* _MATERIAL FOR THE TASK_
========

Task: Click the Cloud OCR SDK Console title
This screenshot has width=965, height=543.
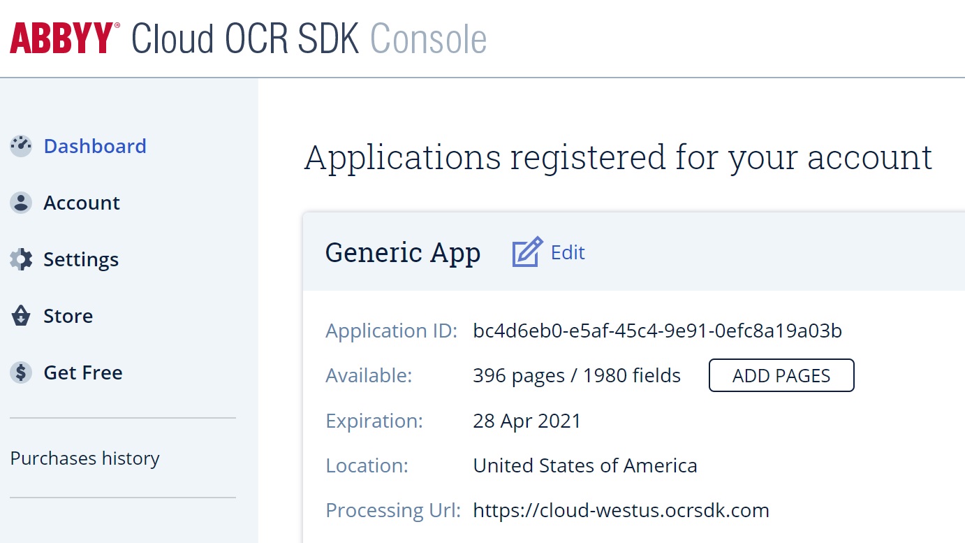Action: (309, 38)
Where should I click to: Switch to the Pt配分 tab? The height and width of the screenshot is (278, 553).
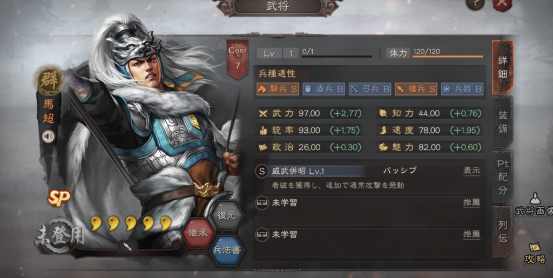tap(503, 177)

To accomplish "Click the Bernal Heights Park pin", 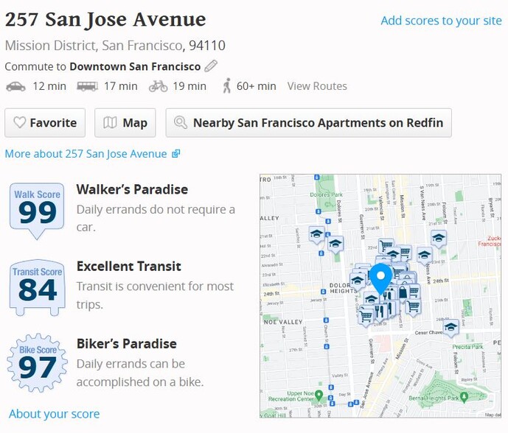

========

* _TASK OBJECTIVE_
Return all the data above as written, leaving out only the pictures.

* _ANSWER FOR THIS EXERCISE_
Task: Click the Cloud OCR SDK Console title
This screenshot has width=965, height=543.
Action: (309, 38)
Where should I click to: Switch to the Pt配分 tab? The height and width of the screenshot is (278, 553).
tap(503, 177)

To accomplish "Click the Bernal Heights Park pin", 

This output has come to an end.